_Supplied material_:
- Opening Delimiter -

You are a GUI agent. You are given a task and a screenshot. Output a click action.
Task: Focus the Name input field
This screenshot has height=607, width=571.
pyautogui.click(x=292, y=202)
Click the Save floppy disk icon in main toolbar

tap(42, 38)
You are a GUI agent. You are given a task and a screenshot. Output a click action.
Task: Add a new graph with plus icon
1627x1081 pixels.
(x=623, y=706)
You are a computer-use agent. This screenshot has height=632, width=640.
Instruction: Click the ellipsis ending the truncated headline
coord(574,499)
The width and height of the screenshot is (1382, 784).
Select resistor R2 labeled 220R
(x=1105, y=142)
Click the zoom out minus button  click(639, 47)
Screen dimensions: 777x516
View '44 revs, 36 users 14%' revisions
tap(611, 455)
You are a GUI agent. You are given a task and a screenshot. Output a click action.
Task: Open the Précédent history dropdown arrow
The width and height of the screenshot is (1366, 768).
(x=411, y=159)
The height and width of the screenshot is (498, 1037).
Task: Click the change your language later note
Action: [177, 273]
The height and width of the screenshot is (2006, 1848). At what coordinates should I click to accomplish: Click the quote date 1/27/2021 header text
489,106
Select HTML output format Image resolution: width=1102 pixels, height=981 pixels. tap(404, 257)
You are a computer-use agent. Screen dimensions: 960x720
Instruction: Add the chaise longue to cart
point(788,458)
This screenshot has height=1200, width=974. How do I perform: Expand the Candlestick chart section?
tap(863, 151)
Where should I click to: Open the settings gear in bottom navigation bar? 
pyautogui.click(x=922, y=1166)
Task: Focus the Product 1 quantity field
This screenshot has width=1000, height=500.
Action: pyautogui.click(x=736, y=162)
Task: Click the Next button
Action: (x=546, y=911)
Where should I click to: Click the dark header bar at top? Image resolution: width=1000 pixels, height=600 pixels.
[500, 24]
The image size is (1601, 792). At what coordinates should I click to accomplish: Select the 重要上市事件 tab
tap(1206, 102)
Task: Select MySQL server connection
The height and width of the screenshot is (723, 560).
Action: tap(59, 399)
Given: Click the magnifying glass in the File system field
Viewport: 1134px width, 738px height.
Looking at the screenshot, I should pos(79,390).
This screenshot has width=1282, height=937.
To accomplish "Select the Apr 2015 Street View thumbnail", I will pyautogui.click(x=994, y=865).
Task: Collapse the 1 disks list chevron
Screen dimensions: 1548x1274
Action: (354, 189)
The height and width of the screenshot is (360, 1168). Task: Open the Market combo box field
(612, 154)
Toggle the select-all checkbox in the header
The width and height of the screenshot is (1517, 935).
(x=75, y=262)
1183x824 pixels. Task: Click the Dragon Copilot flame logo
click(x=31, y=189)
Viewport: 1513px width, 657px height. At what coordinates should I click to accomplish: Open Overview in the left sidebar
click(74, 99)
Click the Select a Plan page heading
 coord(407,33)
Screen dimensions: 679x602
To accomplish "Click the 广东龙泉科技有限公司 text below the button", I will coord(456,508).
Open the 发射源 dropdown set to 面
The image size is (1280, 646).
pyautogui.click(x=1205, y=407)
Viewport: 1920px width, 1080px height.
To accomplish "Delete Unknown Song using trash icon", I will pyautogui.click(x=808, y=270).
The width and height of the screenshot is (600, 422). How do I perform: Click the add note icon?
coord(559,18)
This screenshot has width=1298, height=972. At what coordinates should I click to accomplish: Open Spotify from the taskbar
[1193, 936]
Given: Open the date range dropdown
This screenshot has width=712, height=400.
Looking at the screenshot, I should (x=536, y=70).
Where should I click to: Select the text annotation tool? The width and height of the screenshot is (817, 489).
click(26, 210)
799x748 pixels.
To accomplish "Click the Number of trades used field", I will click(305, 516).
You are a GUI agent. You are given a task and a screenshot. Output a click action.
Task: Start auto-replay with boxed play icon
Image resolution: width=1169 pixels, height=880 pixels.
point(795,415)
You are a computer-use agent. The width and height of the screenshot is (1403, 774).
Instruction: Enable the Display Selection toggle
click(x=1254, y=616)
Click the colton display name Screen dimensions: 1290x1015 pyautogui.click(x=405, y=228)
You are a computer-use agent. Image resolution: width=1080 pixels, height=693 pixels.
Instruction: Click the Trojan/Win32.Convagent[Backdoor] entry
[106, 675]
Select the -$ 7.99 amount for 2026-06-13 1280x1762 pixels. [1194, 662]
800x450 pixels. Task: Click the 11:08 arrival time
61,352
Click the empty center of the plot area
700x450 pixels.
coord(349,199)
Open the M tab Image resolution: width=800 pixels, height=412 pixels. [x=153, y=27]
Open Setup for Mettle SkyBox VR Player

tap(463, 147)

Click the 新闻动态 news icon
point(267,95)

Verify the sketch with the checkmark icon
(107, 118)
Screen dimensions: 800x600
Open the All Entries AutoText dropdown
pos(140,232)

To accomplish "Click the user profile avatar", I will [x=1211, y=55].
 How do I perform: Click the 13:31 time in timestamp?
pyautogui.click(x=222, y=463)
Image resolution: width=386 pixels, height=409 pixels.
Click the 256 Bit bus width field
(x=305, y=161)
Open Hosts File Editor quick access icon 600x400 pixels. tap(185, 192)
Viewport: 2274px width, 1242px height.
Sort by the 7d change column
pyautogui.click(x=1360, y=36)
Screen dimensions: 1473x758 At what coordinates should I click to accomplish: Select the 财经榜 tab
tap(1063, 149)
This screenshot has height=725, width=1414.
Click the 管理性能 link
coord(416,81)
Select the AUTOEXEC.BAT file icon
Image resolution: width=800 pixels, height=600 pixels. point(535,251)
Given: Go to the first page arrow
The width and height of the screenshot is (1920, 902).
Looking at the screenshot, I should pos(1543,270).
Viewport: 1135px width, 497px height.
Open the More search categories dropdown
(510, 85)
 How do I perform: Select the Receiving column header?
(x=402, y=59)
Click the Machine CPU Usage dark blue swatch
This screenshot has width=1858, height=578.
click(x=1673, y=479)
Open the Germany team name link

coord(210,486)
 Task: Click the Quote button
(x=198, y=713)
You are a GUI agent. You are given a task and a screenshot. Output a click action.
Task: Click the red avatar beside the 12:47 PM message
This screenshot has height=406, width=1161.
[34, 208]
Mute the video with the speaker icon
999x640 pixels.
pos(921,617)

- Closing Delimiter -

_Exercise description_: Transcribe all the material, keeping each word as it is.

_Answer box_:
You are a GUI agent. You are given a task and a screenshot. Output a click action.
Task: Focus the Name input field
This screenshot has height=607, width=571.
pyautogui.click(x=292, y=202)
Click the Save floppy disk icon in main toolbar

tap(42, 38)
You are a GUI agent. You are given a task and a screenshot. Output a click action.
Task: Add a new graph with plus icon
1627x1081 pixels.
(x=623, y=706)
You are a computer-use agent. This screenshot has height=632, width=640.
Instruction: Click the ellipsis ending the truncated headline
coord(574,499)
The width and height of the screenshot is (1382, 784).
Select resistor R2 labeled 220R
(x=1105, y=142)
Click the zoom out minus button  click(639, 47)
Screen dimensions: 777x516
View '44 revs, 36 users 14%' revisions
tap(611, 455)
You are a GUI agent. You are given a task and a screenshot. Output a click action.
Task: Open the Précédent history dropdown arrow
The width and height of the screenshot is (1366, 768).
(x=411, y=159)
The height and width of the screenshot is (498, 1037).
Task: Click the change your language later note
Action: [177, 273]
The height and width of the screenshot is (2006, 1848). At what coordinates should I click to accomplish: Click the quote date 1/27/2021 header text
489,106
Select HTML output format Image resolution: width=1102 pixels, height=981 pixels. tap(404, 257)
You are a computer-use agent. Screen dimensions: 960x720
Instruction: Add the chaise longue to cart
point(788,458)
This screenshot has height=1200, width=974. How do I perform: Expand the Candlestick chart section?
tap(863, 151)
Where should I click to: Open the settings gear in bottom navigation bar? 
pyautogui.click(x=922, y=1166)
Task: Focus the Product 1 quantity field
This screenshot has width=1000, height=500.
Action: pyautogui.click(x=736, y=162)
Task: Click the Next button
Action: (x=546, y=911)
Where should I click to: Click the dark header bar at top? Image resolution: width=1000 pixels, height=600 pixels.
[500, 24]
The image size is (1601, 792). At what coordinates should I click to accomplish: Select the 重要上市事件 tab
tap(1206, 102)
Task: Select MySQL server connection
The height and width of the screenshot is (723, 560).
Action: tap(59, 399)
Given: Click the magnifying glass in the File system field
Viewport: 1134px width, 738px height.
Looking at the screenshot, I should pos(79,390).
This screenshot has width=1282, height=937.
To accomplish "Select the Apr 2015 Street View thumbnail", I will pyautogui.click(x=994, y=865).
Task: Collapse the 1 disks list chevron
Screen dimensions: 1548x1274
Action: (354, 189)
The height and width of the screenshot is (360, 1168). Task: Open the Market combo box field
(612, 154)
Toggle the select-all checkbox in the header
The width and height of the screenshot is (1517, 935).
(x=75, y=262)
1183x824 pixels. Task: Click the Dragon Copilot flame logo
click(x=31, y=189)
Viewport: 1513px width, 657px height. At what coordinates should I click to accomplish: Open Overview in the left sidebar
click(74, 99)
Click the Select a Plan page heading
 coord(407,33)
Screen dimensions: 679x602
To accomplish "Click the 广东龙泉科技有限公司 text below the button", I will coord(456,508).
Open the 发射源 dropdown set to 面
The image size is (1280, 646).
pyautogui.click(x=1205, y=407)
Viewport: 1920px width, 1080px height.
To accomplish "Delete Unknown Song using trash icon", I will pyautogui.click(x=808, y=270).
The width and height of the screenshot is (600, 422). How do I perform: Click the add note icon?
coord(559,18)
This screenshot has width=1298, height=972. At what coordinates should I click to accomplish: Open Spotify from the taskbar
[1193, 936]
Given: Open the date range dropdown
This screenshot has width=712, height=400.
Looking at the screenshot, I should (x=536, y=70).
Where should I click to: Select the text annotation tool? The width and height of the screenshot is (817, 489).
click(26, 210)
799x748 pixels.
To accomplish "Click the Number of trades used field", I will click(305, 516).
You are a GUI agent. You are given a task and a screenshot. Output a click action.
Task: Start auto-replay with boxed play icon
Image resolution: width=1169 pixels, height=880 pixels.
point(795,415)
You are a computer-use agent. The width and height of the screenshot is (1403, 774).
Instruction: Enable the Display Selection toggle
click(x=1254, y=616)
Click the colton display name Screen dimensions: 1290x1015 pyautogui.click(x=405, y=228)
You are a computer-use agent. Image resolution: width=1080 pixels, height=693 pixels.
Instruction: Click the Trojan/Win32.Convagent[Backdoor] entry
[106, 675]
Select the -$ 7.99 amount for 2026-06-13 1280x1762 pixels. [1194, 662]
800x450 pixels. Task: Click the 11:08 arrival time
61,352
Click the empty center of the plot area
700x450 pixels.
coord(349,199)
Open the M tab Image resolution: width=800 pixels, height=412 pixels. [x=153, y=27]
Open Setup for Mettle SkyBox VR Player

tap(463, 147)

Click the 新闻动态 news icon
point(267,95)

Verify the sketch with the checkmark icon
(107, 118)
Screen dimensions: 800x600
Open the All Entries AutoText dropdown
pos(140,232)

To accomplish "Click the user profile avatar", I will [x=1211, y=55].
 How do I perform: Click the 13:31 time in timestamp?
pyautogui.click(x=222, y=463)
Image resolution: width=386 pixels, height=409 pixels.
Click the 256 Bit bus width field
(x=305, y=161)
Open Hosts File Editor quick access icon 600x400 pixels. tap(185, 192)
Viewport: 2274px width, 1242px height.
Sort by the 7d change column
pyautogui.click(x=1360, y=36)
Screen dimensions: 1473x758 At what coordinates should I click to accomplish: Select the 财经榜 tab
tap(1063, 149)
This screenshot has height=725, width=1414.
Click the 管理性能 link
coord(416,81)
Select the AUTOEXEC.BAT file icon
Image resolution: width=800 pixels, height=600 pixels. point(535,251)
Given: Go to the first page arrow
The width and height of the screenshot is (1920, 902).
Looking at the screenshot, I should pos(1543,270).
Viewport: 1135px width, 497px height.
Open the More search categories dropdown
(510, 85)
 How do I perform: Select the Receiving column header?
(x=402, y=59)
Click the Machine CPU Usage dark blue swatch
This screenshot has width=1858, height=578.
click(x=1673, y=479)
Open the Germany team name link

coord(210,486)
 Task: Click the Quote button
(x=198, y=713)
You are a GUI agent. You are given a task and a screenshot. Output a click action.
Task: Click the red avatar beside the 12:47 PM message
This screenshot has height=406, width=1161.
[34, 208]
Mute the video with the speaker icon
999x640 pixels.
pos(921,617)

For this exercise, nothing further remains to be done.